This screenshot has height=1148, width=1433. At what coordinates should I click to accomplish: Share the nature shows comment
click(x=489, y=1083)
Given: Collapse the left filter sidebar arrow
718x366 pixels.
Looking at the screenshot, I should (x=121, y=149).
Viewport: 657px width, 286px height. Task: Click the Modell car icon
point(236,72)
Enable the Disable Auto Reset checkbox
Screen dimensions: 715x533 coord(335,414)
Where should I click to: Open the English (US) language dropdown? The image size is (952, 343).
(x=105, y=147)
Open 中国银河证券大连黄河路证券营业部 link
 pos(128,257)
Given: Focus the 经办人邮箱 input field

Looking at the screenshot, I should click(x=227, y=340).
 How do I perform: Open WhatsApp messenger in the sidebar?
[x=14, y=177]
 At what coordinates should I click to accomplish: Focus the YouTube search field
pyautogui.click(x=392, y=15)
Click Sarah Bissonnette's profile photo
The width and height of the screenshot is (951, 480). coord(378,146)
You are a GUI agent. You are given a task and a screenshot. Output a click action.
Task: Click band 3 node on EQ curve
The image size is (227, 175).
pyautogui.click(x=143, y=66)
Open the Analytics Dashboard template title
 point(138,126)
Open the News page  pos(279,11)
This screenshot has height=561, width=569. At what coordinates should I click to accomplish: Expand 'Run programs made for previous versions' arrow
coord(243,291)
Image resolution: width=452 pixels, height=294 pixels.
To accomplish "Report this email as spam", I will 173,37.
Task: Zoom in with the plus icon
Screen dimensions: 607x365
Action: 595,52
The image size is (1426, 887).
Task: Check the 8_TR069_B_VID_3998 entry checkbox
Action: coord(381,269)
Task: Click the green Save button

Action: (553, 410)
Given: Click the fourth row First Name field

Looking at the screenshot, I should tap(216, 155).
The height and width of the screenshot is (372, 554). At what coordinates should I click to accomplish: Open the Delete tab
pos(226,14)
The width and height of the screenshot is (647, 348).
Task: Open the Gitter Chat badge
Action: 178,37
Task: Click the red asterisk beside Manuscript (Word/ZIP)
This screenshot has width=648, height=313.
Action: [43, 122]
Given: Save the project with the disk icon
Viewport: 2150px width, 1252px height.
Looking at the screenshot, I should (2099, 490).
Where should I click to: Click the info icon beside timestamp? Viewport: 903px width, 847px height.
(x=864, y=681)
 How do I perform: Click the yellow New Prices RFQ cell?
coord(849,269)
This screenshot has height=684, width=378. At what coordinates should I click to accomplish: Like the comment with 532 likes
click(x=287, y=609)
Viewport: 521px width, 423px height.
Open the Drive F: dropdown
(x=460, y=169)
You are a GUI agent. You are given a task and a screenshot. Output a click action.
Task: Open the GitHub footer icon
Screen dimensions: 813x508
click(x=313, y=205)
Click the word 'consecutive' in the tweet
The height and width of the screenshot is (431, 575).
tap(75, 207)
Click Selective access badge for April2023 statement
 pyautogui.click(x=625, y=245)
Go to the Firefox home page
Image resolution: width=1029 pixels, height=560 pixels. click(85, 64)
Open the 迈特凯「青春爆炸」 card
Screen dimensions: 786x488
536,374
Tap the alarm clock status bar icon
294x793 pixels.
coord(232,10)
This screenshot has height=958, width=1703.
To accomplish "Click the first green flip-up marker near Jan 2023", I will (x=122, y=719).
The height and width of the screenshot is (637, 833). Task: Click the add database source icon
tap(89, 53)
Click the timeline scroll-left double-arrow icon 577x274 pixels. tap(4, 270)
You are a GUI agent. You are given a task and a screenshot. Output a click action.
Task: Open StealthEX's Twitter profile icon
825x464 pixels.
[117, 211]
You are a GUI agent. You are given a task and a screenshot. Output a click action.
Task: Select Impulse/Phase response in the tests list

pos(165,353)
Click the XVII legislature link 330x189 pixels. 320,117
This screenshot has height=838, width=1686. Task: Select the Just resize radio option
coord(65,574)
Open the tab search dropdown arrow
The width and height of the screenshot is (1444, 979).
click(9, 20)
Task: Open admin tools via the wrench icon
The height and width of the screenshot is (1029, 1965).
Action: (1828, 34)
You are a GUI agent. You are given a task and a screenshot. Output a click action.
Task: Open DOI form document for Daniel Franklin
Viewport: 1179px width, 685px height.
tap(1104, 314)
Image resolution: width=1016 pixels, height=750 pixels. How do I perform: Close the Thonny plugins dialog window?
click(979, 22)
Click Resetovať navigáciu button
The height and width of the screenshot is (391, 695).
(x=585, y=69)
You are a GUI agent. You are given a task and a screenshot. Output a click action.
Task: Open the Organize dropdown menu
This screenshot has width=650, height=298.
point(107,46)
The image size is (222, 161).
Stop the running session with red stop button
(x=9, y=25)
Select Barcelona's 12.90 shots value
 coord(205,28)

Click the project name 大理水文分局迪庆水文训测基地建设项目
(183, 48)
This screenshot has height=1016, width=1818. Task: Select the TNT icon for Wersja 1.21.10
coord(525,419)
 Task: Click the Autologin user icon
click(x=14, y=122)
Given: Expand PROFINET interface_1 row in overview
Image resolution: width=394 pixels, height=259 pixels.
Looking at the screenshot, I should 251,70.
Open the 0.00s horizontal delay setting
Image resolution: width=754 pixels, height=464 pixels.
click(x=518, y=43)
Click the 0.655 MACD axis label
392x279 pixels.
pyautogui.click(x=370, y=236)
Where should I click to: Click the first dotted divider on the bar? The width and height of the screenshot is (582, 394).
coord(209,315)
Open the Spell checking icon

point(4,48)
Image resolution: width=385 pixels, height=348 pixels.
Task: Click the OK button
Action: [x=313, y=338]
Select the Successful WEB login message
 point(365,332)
════════════════
▶ [Set task] Reproduce the lines from the records, starting with the line that contains "Task: Zoom in with the plus icon" and continuing up to and including the line that contains "Action: (553, 410)".

▶ [Reply]
Task: Zoom in with the plus icon
Screen dimensions: 607x365
Action: 595,52
The image size is (1426, 887).
Task: Check the 8_TR069_B_VID_3998 entry checkbox
Action: coord(381,269)
Task: Click the green Save button

Action: (553, 410)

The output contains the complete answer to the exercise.